### ИСХОДНЫЙ ТЕКСТ
Коротко говоря, князь Дмитрий вызывает провокаторов к себе, чтобы говорить с ними; но кажется, что эти господа, решившиеся силой заставить принять их сестру в семью, которая того не желает, упорствуют, и Новосильцев объявляет, что никогда не отступится от своего слова, готов драться и даже должен сие сделать из-за написанного ему оскорбительного письма. Наконец напускаются на родителей Новосильцева, отца с матерью, на старика Орлова, и вчера мне сказывали, будто договорились, что офицеры-дуэлянты извинятся перед свидетелями за письмо, писанное ими Новосильцеву, разорвут его пред ними, а после он женится на юной особе, и родители его дадут на то согласие.
Этот оборот никому не нравится и послужит многим дурным примером для народа. Союз, который должен решать вопрос о счастии нашей жизни, не устраивается с мечом в руке; надобно всеобщее согласие, благословение родителей. Какое счастье может ожидать эту юную особу в семействе Орловых, Паниных, столь пристрастных к самим себе? Вот чванились, не хотели, чтобы Новосильцев женился на моей Урусовой (ныне Пушкиной); он был влюблен страстно, родные называли Урусову: «Ну что, бедная девушка, Володя может претендовать на первые партии в России!» Вот гордость-то и наказана, вот тебе и первая партия в России!..
Имение после Уварова достается его двоюродным двум братьям или племянникам, из коих один полковник в егерском гвардейском полку. Оба очень бедные, теперь разбогатеют, ибо достанется обоим 5000 душ. Другой брат в отставке, кажется, асессором.
Одна дама, которая желает скрыть свое имя, посылает в пользу наводненных целый гардероб, коему вот реестр. Чтобы не подумали на нас, скажу тебе тайну: это фельдмаршальша и внучка ее, графиня Каменская; доставь это, куда следует, и какую-нибудь расписку, которую можно бы ей показать. Она говорит: лишь дошло бы до рук Константина Яковлевича, а там я уверена, что бедные воспользуются сими пособиями, хотя и маленькими. Похвиснев тебе живая грамота. У нас всех здесь много толков, и глупых, на ваш счет. Ваш Петербург почитают погибшим и удивляются, что двор рискует там оставаться и не переезжает сюда жить навсегда. Как будто не вся Европа подвержена тем же бедствиям от бурь! Стоит прочесть газеты.

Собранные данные
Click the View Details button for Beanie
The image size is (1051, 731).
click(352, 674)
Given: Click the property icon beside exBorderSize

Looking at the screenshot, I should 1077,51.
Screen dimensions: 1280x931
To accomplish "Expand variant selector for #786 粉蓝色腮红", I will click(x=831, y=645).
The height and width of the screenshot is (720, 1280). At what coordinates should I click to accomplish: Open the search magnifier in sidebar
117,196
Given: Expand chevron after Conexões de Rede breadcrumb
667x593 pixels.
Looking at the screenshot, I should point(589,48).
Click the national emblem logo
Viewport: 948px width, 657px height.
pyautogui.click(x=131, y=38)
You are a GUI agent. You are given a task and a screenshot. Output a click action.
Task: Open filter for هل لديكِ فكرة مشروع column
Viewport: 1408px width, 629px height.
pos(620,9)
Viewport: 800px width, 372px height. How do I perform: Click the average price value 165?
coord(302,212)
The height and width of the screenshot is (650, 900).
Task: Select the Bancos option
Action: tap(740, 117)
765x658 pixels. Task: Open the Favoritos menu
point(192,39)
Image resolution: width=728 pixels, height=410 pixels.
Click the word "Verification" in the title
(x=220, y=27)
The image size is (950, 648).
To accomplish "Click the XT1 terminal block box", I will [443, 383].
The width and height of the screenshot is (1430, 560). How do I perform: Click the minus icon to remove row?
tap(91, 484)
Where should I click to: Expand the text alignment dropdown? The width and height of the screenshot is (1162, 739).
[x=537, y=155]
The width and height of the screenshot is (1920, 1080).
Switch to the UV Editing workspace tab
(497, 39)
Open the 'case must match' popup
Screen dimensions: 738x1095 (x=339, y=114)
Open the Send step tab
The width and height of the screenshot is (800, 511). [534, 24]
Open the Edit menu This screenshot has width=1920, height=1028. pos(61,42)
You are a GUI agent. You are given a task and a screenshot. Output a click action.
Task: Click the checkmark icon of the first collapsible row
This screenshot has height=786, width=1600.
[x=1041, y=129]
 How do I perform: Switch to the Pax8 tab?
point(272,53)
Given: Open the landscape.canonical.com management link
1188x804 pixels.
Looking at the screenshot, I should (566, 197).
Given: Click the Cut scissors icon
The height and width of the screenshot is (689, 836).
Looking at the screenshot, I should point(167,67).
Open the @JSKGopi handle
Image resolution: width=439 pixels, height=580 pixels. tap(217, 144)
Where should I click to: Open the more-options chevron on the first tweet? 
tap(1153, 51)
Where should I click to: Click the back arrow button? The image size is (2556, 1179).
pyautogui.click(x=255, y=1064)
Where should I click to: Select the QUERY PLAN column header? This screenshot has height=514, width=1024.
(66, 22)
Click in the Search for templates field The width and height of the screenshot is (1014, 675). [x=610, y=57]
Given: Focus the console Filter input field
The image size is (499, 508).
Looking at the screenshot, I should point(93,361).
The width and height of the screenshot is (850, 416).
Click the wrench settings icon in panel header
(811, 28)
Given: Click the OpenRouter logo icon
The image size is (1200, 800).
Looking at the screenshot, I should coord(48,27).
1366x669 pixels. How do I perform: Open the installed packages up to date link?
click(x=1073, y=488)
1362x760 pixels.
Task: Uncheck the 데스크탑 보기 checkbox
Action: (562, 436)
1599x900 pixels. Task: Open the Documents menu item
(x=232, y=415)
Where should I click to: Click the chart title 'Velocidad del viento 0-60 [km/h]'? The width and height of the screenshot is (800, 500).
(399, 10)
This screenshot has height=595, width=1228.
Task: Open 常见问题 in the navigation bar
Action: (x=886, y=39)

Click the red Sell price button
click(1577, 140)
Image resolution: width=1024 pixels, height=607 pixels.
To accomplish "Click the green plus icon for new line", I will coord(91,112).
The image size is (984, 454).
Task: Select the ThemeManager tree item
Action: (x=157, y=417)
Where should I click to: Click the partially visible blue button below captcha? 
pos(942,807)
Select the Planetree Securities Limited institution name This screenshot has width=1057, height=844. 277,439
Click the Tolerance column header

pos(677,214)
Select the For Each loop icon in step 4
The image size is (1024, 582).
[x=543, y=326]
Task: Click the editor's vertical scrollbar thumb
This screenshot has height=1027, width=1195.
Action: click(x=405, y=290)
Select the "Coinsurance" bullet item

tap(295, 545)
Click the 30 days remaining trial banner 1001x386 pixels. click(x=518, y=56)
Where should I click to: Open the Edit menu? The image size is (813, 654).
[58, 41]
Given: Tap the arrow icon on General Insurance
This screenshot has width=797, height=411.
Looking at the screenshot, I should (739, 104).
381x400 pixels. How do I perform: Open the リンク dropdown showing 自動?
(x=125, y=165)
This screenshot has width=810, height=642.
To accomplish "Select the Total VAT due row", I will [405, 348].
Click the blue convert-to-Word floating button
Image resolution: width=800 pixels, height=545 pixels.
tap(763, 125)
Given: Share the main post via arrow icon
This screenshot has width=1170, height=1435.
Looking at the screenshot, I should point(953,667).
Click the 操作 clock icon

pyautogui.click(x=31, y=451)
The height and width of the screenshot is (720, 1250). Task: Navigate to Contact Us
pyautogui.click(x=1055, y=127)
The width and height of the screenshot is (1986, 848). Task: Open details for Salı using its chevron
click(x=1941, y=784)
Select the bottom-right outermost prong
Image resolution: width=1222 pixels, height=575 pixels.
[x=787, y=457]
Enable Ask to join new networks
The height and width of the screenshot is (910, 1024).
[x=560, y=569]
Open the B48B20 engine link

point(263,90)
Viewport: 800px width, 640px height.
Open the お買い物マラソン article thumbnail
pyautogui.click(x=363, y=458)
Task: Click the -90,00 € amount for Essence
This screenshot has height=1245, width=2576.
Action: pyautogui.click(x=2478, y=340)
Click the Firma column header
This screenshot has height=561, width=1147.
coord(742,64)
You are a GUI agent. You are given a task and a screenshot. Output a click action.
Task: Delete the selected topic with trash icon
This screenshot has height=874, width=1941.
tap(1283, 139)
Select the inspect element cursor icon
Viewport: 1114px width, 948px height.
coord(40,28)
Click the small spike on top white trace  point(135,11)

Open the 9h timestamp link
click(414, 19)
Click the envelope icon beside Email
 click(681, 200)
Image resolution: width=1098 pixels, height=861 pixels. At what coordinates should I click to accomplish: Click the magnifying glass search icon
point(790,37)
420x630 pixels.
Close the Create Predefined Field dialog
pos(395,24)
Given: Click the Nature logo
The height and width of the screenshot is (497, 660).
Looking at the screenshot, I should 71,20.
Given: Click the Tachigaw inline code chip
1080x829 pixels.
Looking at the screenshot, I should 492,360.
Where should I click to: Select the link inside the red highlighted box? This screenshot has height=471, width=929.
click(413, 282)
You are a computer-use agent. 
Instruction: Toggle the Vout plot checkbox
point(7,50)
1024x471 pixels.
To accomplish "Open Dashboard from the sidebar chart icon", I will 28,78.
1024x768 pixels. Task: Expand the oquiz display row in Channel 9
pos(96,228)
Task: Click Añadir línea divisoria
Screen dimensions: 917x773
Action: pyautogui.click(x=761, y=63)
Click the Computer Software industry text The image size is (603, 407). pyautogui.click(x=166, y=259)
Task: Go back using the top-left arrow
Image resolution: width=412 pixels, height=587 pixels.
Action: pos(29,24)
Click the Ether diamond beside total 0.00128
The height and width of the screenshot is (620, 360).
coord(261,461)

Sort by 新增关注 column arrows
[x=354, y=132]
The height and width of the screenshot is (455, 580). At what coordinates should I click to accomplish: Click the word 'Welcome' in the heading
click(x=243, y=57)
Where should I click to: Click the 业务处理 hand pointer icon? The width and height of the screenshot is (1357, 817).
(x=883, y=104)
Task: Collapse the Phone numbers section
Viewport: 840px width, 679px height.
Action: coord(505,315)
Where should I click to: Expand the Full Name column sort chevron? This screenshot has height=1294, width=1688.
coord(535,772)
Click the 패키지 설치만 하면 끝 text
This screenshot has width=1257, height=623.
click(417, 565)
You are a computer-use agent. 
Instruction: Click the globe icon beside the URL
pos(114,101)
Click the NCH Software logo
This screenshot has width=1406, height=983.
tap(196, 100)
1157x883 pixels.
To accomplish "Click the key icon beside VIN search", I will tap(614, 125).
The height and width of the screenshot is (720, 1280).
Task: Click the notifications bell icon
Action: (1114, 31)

### ЗАДАНИЯ
1. Ответьте по письму о дуэли Новосильцева:
(а) Что, по договоренности, должны сделать офицеры-дуэлянты с письмом, писанным ими Новосильцеву?
(б) Сколько душ достанется обоим наследникам имения Уварова?
(в) Кто на самом деле та дама, что посылает гардероб в пользу наводненных?
2. Пожалуйста, продолжите письмо о дуэли Новосильцева с того места, где оно обрывается.

### ОЖИДАЕМЫЕ ОТВЕТЫ
1.
(а) Извиниться перед свидетелями за это письмо и разорвать его перед ними.
(б) 5000 душ.
(в) Фельдмаршальша и ее внучка, графиня Каменская.

2.
Я обедал у князя Николая Гагарина; тут был старший Бобринский, приехавший из Петербурга (тот, что женат на Самойловой). Невесело слушать то, что он рассказывает о наводнениях. Его дом на месте, весьма дурном для воды, но и твой недалеко от Мойки. Твое письмо начинается проказами вашей Невы. Пора бы ей и ветрам уняться. Ты хотя и не трагически рассказываешь тревогу 18-го числа, но я ставлю себя на ваше место и понимаю страх не спать целую ночь. Я нахожу, что ваши наводнения хуже нашего пожара 12-го года, ибо они повторяются часто, и нет средства против них. Иные удивляются, что двор не переезжает сюда, не понимая, что это зло временное и что все приморские города Европы более или менее тому подвержены.
Душевно соболезную о бедном Фонтоне; знать, что лишишься милой сердцу особы – ужасно, ожидание хуже самого несчастья. За что его ругает Тургенев? Гуляя с ним намедни по улице, болтали мы много, и он все нападал на приятелей твоих. «Странно, – говорил он, – брат твой сама честность, а хлопочет и стоит горой за плутов». Фавста упрекал в том, что живет в доме матери Петра Великого и занимает место не по чину и не по знаниям. Я доказал Александру, что врет. Дом Горного правления куплен не для Фавста, а для правления, еще во время Соймонова, который в нем помещаться не мог или не хотел; что Фавст занимает пятую часть, а все прочее уступил бедным чиновникам, и присутствие тут же; что при выходе Соймонова был он старшим чиновником и никого не обошел, что дело свое знает, ибо 17 лет тут служит. Потом стал кричать на Карнеева, что воровал здесь, имеет множество деревень, – и тут соврал. Все жалеют о Егоре Васильевиче и вспоминают его управление, справедливое и честное; ежели купил он подмосковную, без коей извернуться нельзя бедному человеку, коли живешь в Москве, то зато и продает ее теперь для оплаты долгов. А имение Лопухина? – Какое же это имение – 80 душ, за кои дал 70 тысяч; да ты не знаешь, что он взял за женою 100 тысяч и что служит весь свой век, живет всегда скромно. Тут стал бранить Фонтона: продал Россию во время мирного трактата, это и брат твой знать должен. Фонтон был тогда пылинка незначащая. Журавлев накупил имения и проч.; всем досталось. Вот он этак врет безрассудно, а иной и подумает, что правда.